- **Supplied passage**:

::::::

KATHMANDU: As a financial writer, I normally have two objectives in mind while writing. The first is furnishing the relevant information investors need to know. The second is a bit more abstract — trying to paint a mental picture of endless consequences to the discovery. With the second aspect in mind, I recently tried to think of the best analogy for the slow global economic recovery some claim we are in.
At first, this seems to be a simple conclusion. But upon closer exam-ination, it is more shaded. The word ‘recovery’ immediately conjures a few images. One is being sick and recovering slowly. Another is where one sees slow but sure progress at recovery each day. However, none of these analogies fit the economy or all medical recoveries; a crucial element is missing: uncertainty.
The uncertain nature of the global economy has provided shades of grey in determining whether currently the economy is in another recession or whether it is truly on the way to recovery.
Fast forward to the real financial scenarios and this is where the market is at the moment. The global economy survived the 2008 wreck, and by 2009-10, the bleeding had mostly stopped. Gradually things have been getting better, but we are still at risk. The market should have been on cruise control — only coming to the clinic for an occasional check up — but instead the global economy is still on life support. The extent of damage is still unknown.

::::::

- **Stored data**:
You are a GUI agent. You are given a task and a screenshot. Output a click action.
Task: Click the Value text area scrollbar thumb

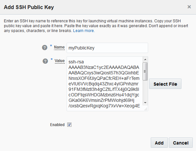(145, 71)
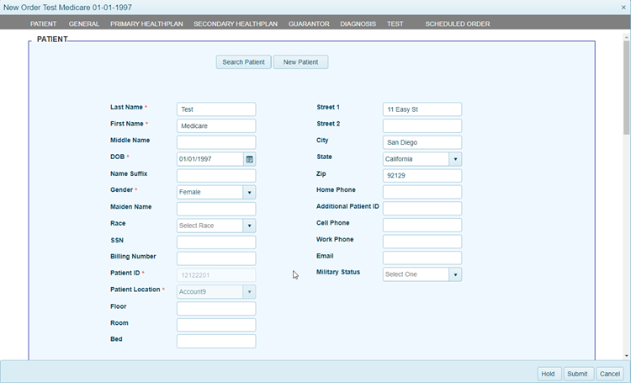Expand the Gender dropdown
631x383 pixels.
(x=249, y=192)
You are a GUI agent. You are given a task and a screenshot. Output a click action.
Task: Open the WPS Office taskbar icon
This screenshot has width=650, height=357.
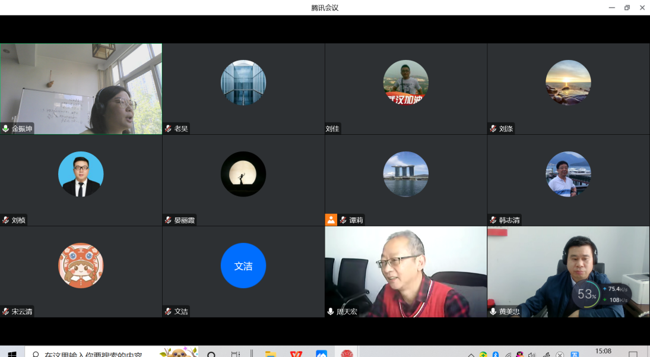click(x=296, y=354)
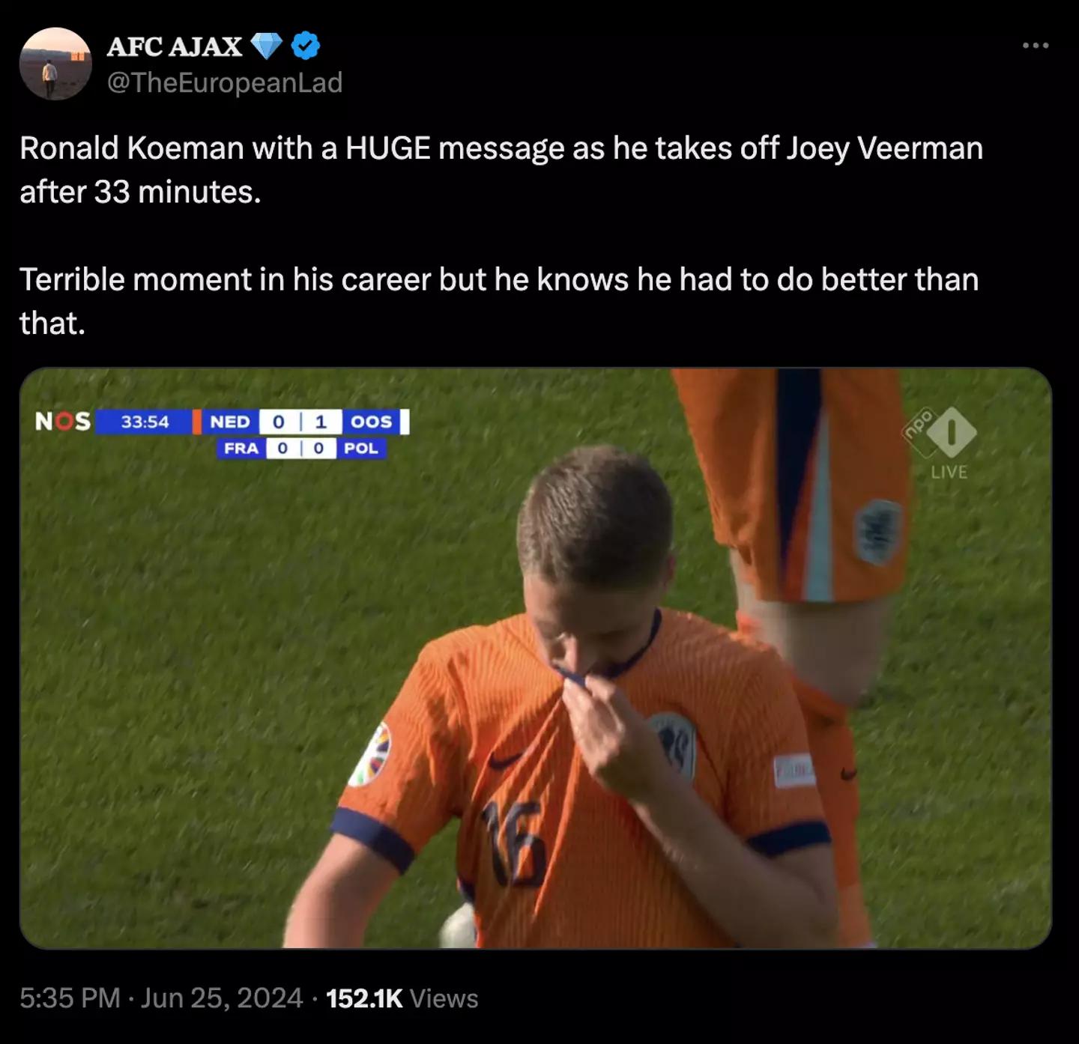
Task: Click the blue verified checkmark badge
Action: pos(305,46)
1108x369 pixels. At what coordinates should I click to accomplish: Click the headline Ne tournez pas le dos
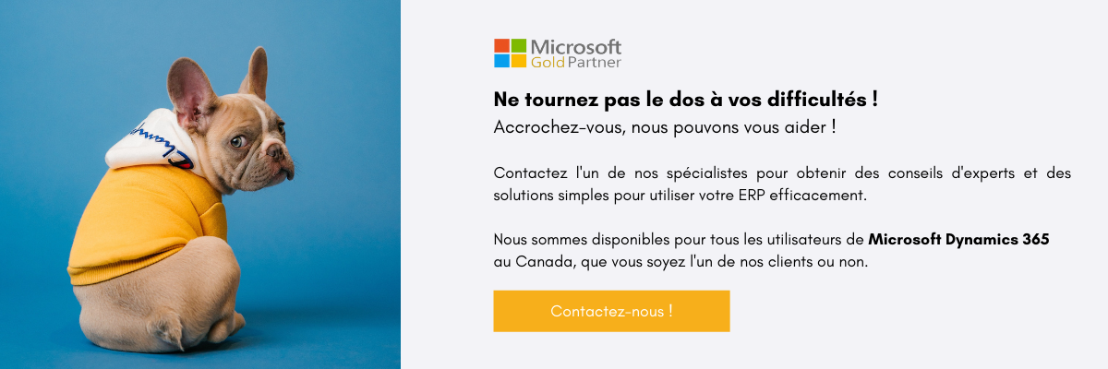(685, 98)
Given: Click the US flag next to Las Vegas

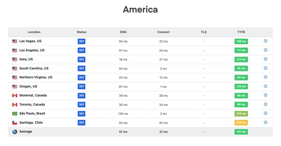Looking at the screenshot, I should [15, 41].
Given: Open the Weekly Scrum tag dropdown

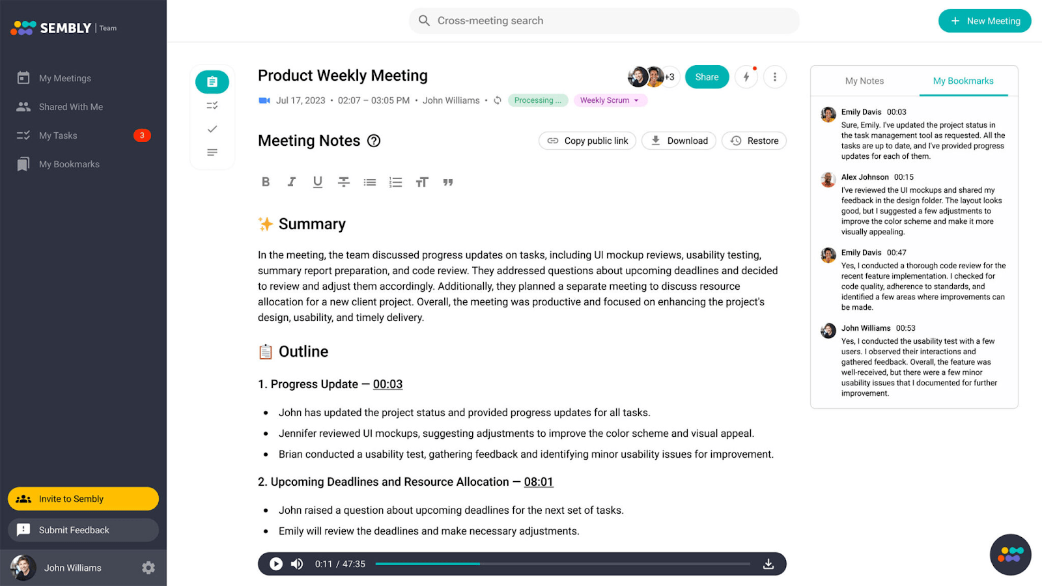Looking at the screenshot, I should click(610, 100).
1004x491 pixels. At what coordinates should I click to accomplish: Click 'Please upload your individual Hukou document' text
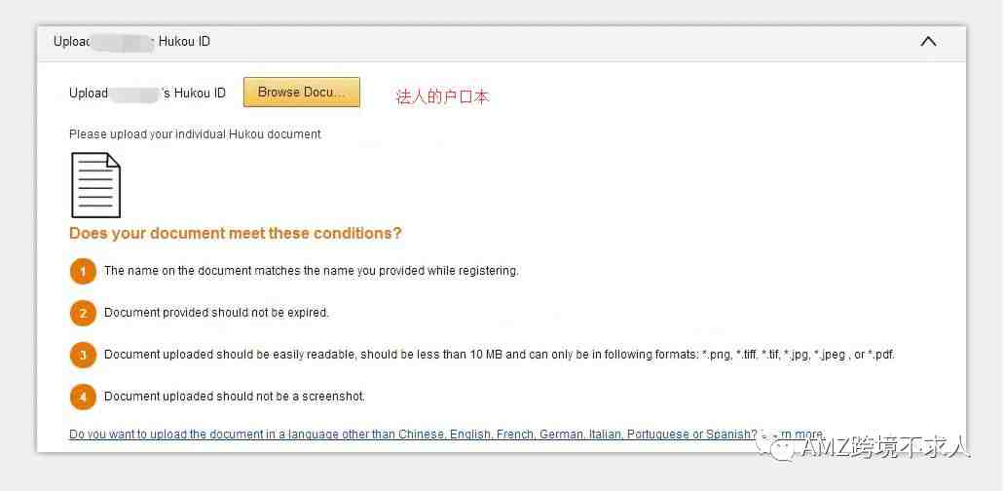[196, 134]
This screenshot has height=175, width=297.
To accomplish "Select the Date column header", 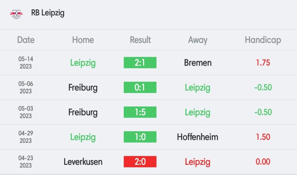I will 26,40.
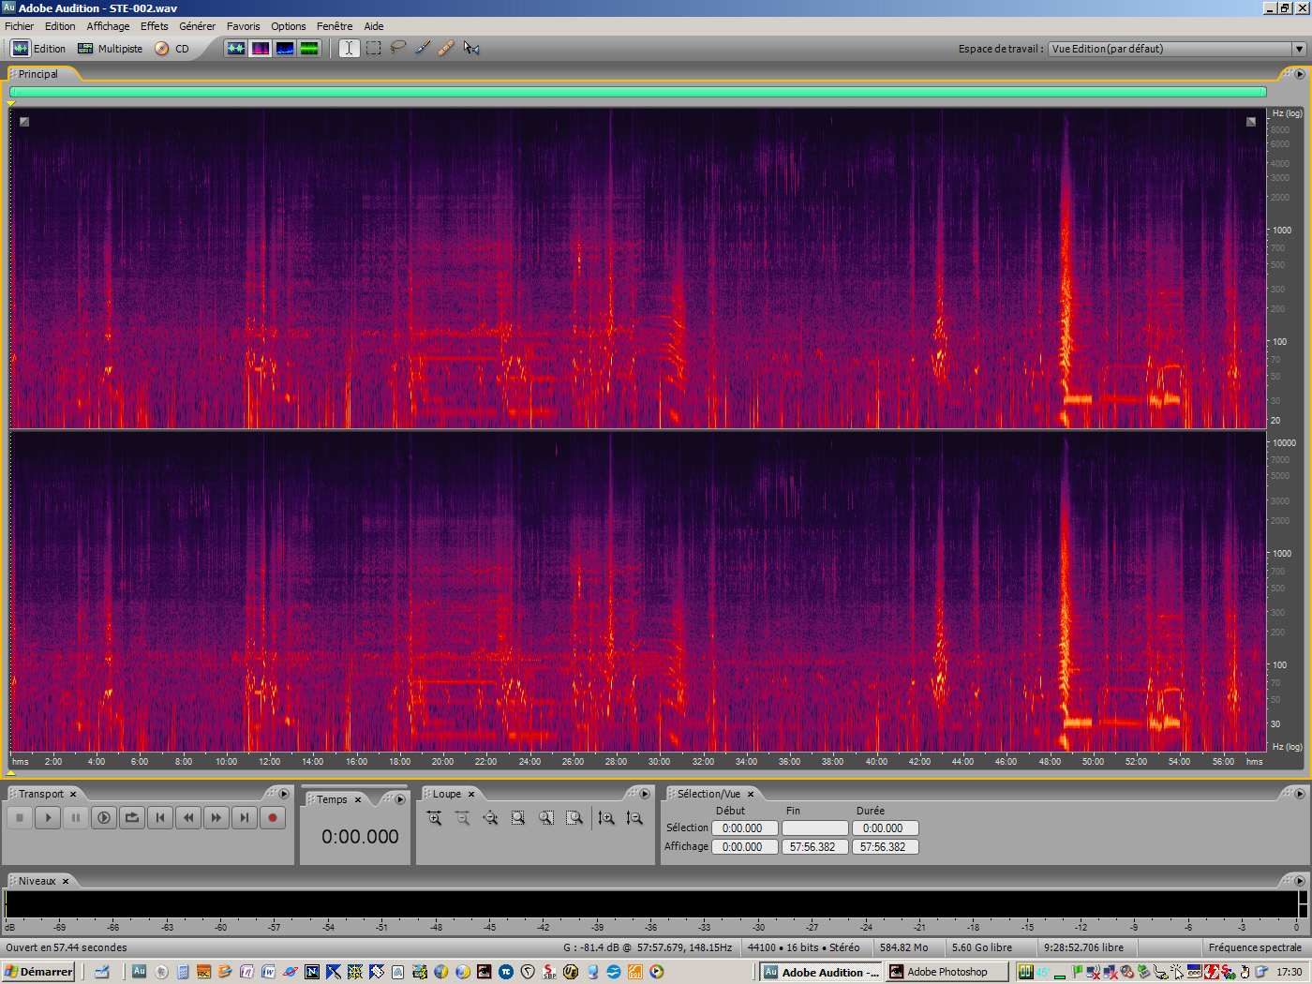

::::::

- **Task instructions**:
A - Decide whether each statement agrees with the column on the global economic recovery. For each, answer yes or no and quote the words from the column that settle it.
(i) The global economy made it through the 2008 wreck.
(ii) The extent of the damage is now known.
(iii) The global economy is on cruise control.
B - Retype the column on the global economic recovery from "Fast forward to" up to and including "is still unknown.".
C - Continue the column on the global economic recovery from the point where it stops.
The listing has nothing to do with the column on the global economic recovery.

- **Answers provided**:
A -
(i) Yes: "The global economy survived the 2008 wreck"
(ii) No: "The extent of damage is still unknown."
(iii) No: "but instead the global economy is still on life support."

B -
Fast forward to the real financial scenarios and this is where the market is at the moment. The global economy survived the 2008 wreck, and by 2009-10, the bleeding had mostly stopped. Gradually things have been getting better, but we are still at risk. The market should have been on cruise control — only coming to the clinic for an occasional check up — but instead the global economy is still on life support. The extent of damage is still unknown.

C -
To make matters worse, the economy has been injected with so much medicine or stimulus, that it is impossible to truly evaluate the condition. Once, after injuring my knee while playing football, the doctor had prescribed some painkillers for immediate relief. After taking them, I felt great and resumed playing the game. It was only the next morning — after the effects of the medicine wore off — that I realised the additional damage done. Similarly, with trillions pumped into the system, the global economy is numb. It is prematurely dancing on a broken leg, and when the medication wears off, we might find ourselves in worse shape.